"""

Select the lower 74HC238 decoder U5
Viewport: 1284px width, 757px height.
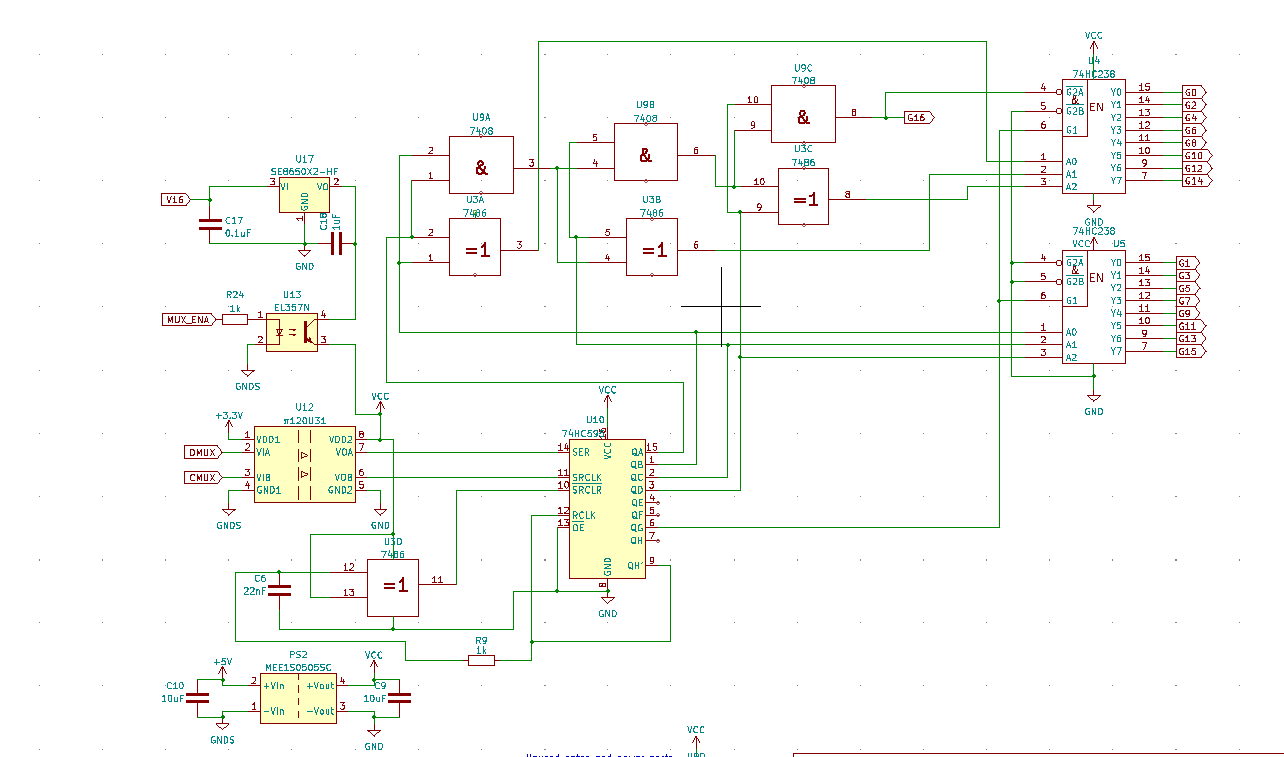1093,307
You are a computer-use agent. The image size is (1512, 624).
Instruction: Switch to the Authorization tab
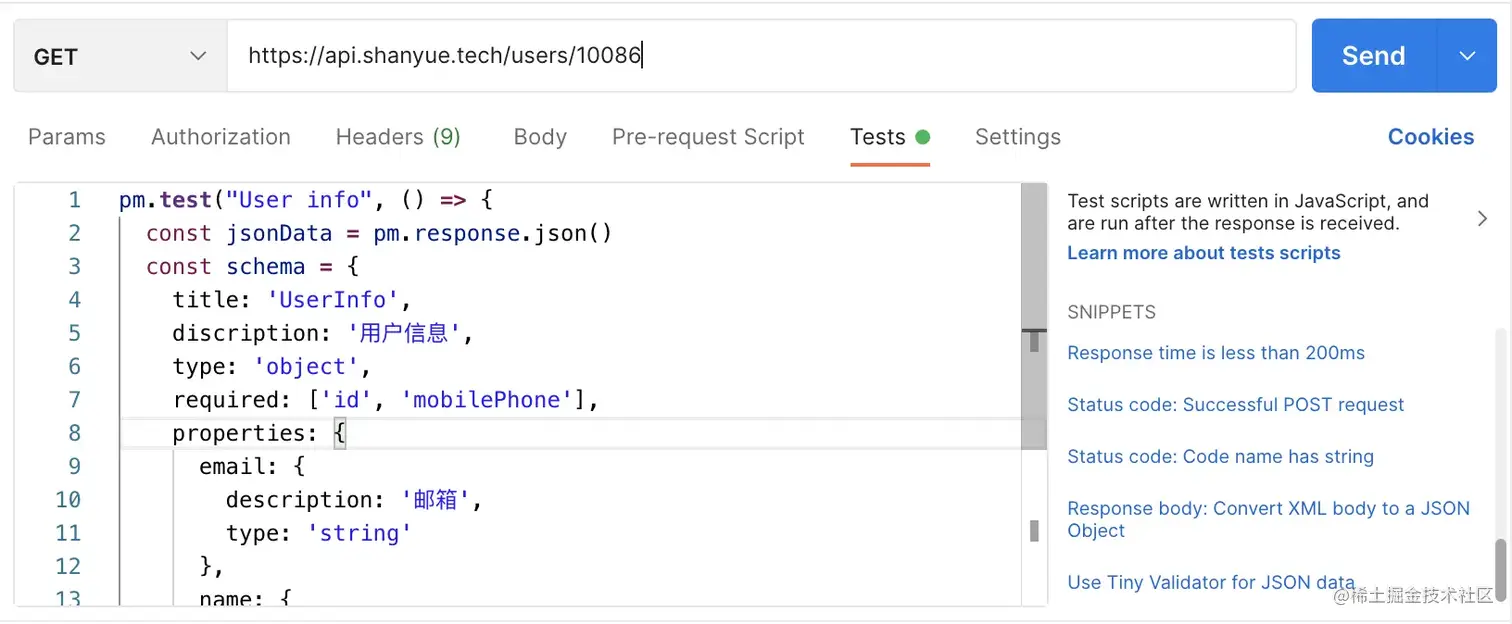tap(221, 137)
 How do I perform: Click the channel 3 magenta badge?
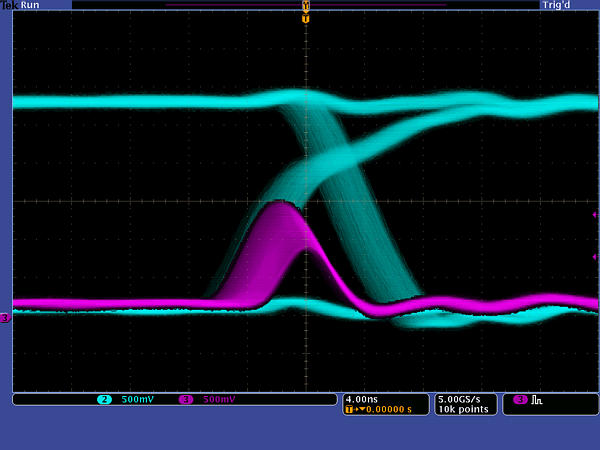click(x=185, y=400)
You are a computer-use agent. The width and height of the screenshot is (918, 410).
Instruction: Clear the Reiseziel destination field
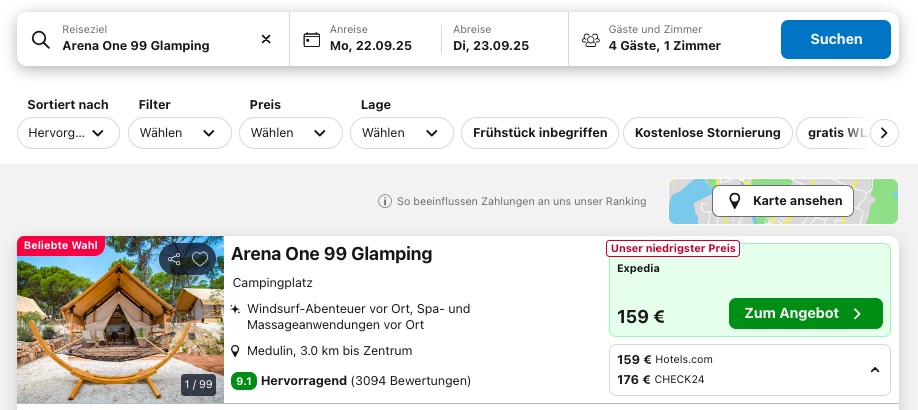click(x=266, y=39)
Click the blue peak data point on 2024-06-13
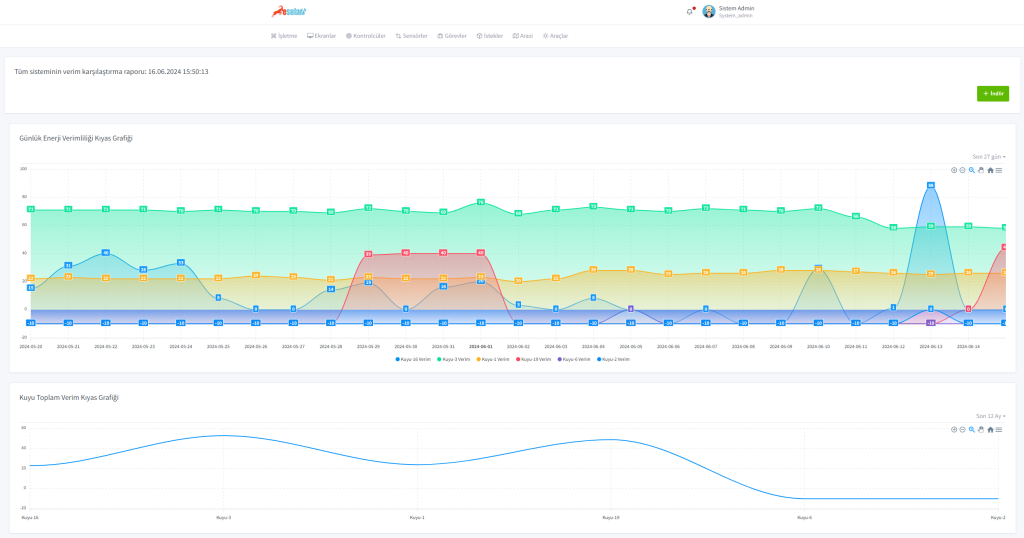This screenshot has height=538, width=1024. click(930, 185)
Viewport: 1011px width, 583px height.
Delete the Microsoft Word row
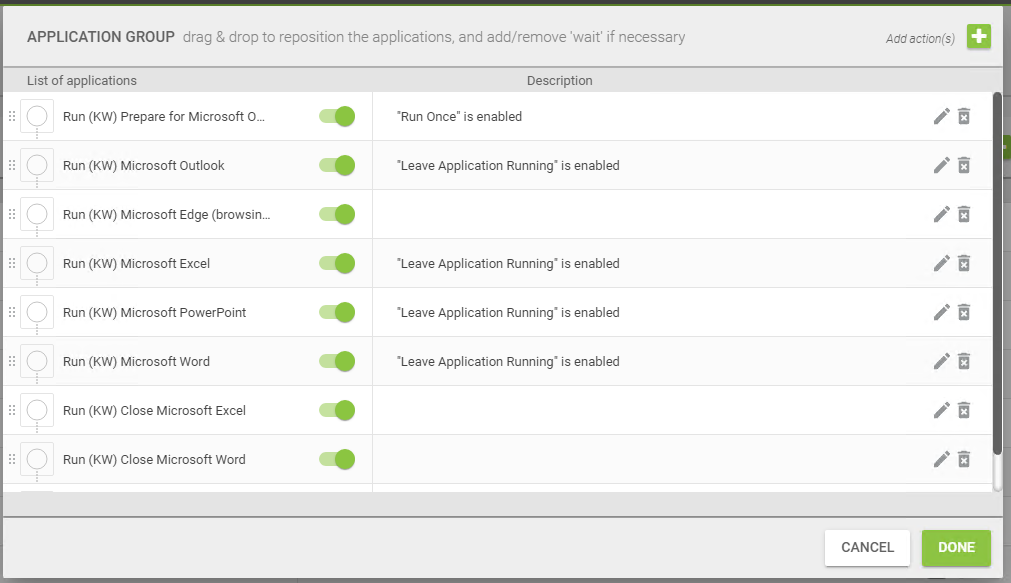point(963,361)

"""

#### TRY IT
Put each line of the listing above into the copy exactly, dropping the pictures.

#### ANSWER BOX
Select the lower 74HC238 decoder U5
Viewport: 1284px width, 757px height.
1093,307
You are a computer-use agent. The image size is (1512, 624).
Instruction: Switch to the Authorization tab
tap(221, 137)
 How do I perform: Click the channel 3 magenta badge?
click(x=185, y=400)
You are a computer-use agent. The width and height of the screenshot is (918, 410).
Instruction: Clear the Reiseziel destination field
click(x=266, y=39)
Click the blue peak data point on 2024-06-13
This screenshot has height=538, width=1024. click(930, 185)
Viewport: 1011px width, 583px height.
Delete the Microsoft Word row
point(963,361)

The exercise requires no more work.